Journal Solicits Research on the Airborne Microbiome, Implications for Infection Control

Journal Solicits Research on the Airborne Microbiome, Implications for Infection Control

Many infectious diseases, such as tuberculosis, whooping cough, aspergillus and other fungal infections, human and avian influenza, measles, chickenpox, and some of the emerging viruses, such as Middle East Respiratory Syndrome coronavirus (MERS-CoV) can be potentially spread through aerosol transmission. With the advent of deep-sequencing technologies these can be applied to environmental air samples using metagenomic techniques to characterize the presence and variety of airborne pathogens in the everyday air that we breathe in different environments (hospitals, clinics, homes, offices, entertainment venues, and public transport such as buses, trains, planes, etc.).

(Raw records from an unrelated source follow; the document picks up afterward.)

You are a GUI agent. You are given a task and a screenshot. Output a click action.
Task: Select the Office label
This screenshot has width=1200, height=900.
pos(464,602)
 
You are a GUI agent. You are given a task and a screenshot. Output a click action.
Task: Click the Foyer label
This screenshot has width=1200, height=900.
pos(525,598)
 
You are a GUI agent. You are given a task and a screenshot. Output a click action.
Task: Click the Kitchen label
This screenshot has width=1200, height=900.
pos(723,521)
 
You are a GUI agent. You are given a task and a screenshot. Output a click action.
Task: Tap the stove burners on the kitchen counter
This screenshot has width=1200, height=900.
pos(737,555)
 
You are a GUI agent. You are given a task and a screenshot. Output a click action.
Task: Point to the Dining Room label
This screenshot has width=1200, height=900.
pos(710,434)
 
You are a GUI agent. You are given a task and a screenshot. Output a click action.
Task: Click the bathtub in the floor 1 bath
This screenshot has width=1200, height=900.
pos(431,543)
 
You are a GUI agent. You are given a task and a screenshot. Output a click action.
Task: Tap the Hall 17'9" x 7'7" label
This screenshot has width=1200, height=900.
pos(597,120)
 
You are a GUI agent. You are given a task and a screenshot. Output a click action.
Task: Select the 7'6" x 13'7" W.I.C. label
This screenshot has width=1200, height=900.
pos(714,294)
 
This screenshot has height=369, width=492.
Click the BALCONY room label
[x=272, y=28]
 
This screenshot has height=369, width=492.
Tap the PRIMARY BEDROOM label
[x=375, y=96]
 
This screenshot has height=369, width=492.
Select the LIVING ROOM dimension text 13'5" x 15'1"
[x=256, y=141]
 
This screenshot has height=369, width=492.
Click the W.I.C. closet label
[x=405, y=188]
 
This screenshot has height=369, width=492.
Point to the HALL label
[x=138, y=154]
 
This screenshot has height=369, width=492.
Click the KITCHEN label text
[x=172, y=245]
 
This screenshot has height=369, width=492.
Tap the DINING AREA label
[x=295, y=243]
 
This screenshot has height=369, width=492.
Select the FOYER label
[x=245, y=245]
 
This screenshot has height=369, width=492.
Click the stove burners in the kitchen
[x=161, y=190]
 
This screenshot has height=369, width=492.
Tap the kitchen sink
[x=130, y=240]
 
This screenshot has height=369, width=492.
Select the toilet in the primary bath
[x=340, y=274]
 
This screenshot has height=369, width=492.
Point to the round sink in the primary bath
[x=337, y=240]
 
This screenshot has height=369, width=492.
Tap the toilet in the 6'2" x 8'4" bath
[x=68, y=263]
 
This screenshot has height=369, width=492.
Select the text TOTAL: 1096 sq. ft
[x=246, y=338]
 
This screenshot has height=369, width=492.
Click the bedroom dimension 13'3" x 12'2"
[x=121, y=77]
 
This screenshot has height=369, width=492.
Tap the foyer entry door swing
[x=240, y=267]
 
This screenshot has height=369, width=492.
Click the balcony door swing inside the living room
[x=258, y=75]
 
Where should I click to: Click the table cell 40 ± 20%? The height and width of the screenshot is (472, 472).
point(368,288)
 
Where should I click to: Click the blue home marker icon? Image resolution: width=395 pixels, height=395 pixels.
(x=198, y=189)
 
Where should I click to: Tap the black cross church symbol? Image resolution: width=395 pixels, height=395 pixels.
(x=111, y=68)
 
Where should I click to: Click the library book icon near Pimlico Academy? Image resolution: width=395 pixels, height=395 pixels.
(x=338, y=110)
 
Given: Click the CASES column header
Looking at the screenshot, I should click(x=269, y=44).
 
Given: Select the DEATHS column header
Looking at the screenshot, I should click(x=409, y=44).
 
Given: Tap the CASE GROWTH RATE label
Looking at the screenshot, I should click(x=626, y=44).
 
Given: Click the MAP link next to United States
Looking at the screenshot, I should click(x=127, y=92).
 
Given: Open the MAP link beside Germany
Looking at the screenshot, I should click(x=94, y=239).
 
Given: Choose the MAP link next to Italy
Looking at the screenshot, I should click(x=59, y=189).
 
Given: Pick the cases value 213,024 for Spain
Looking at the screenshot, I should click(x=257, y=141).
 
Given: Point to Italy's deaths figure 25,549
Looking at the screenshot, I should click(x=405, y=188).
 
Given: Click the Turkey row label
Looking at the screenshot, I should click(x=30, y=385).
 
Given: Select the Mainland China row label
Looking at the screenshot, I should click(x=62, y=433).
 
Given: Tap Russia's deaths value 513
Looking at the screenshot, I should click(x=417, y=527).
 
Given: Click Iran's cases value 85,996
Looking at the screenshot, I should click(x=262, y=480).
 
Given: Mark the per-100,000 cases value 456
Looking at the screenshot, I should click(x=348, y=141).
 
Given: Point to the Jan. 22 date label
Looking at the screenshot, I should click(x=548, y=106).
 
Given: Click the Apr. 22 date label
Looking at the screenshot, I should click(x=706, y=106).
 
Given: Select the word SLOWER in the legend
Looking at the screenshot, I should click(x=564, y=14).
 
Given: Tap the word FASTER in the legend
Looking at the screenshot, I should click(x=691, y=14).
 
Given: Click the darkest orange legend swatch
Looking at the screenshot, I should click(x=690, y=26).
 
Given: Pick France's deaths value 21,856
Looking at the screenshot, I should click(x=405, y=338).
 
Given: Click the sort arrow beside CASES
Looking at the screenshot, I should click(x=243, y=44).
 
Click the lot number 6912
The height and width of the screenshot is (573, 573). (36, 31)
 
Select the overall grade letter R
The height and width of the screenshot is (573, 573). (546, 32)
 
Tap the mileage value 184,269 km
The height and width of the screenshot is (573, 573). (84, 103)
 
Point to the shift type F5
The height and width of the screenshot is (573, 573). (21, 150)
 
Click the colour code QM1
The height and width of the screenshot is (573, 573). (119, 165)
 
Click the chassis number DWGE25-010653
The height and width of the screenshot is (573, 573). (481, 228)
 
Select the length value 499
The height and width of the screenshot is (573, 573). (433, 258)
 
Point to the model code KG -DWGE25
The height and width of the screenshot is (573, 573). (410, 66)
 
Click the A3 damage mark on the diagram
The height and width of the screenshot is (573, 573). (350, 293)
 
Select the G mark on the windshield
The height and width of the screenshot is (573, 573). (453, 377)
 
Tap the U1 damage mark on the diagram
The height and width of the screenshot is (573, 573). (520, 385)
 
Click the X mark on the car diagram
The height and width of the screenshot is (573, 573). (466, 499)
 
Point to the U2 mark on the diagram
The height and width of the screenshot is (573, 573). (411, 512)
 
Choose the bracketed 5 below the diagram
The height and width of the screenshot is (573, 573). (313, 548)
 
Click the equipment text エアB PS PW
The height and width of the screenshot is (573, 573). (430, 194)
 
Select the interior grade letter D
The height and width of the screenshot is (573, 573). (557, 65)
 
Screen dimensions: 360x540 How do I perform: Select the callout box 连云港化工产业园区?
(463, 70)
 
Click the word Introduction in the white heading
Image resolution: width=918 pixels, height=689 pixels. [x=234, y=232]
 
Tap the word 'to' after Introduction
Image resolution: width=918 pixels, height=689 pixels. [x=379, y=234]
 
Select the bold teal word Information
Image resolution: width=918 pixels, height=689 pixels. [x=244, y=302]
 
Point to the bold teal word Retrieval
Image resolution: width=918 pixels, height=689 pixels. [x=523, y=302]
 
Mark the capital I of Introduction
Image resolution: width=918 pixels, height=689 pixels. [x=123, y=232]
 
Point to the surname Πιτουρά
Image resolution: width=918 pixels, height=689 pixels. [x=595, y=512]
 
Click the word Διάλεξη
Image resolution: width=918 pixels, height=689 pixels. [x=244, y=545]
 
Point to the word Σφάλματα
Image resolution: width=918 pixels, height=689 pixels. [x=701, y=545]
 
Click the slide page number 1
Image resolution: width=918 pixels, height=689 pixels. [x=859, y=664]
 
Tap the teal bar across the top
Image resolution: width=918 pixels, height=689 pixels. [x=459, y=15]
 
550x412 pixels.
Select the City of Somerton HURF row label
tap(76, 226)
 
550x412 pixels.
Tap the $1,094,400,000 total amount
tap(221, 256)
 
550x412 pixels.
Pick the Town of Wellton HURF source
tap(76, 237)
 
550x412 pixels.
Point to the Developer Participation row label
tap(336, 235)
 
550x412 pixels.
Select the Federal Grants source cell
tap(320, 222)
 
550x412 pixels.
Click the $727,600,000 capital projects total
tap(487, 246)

This series, to be edited by Julian Tang of the University Hospitals of Leicester NHS Trust, and Yuguo Li of the University of Hong Kong, aims to explore and characterize the airborne microbiome in different environments, using different methods, in order to understand and assess the risk that such airborne pathogens may pose to both vulnerable and otherwise healthy individuals, and explore possible interventions to control their transmission. BMC Infectious Diseases welcomes submission of research articles and opinion pieces focused on the airborne microbiome in relation to infectious diseases.

Submit directly to BMC Infectious Diseases, or email pre-submission queries to [email protected]

The deadline for submissions of manuscripts is Sept. 30, 2017.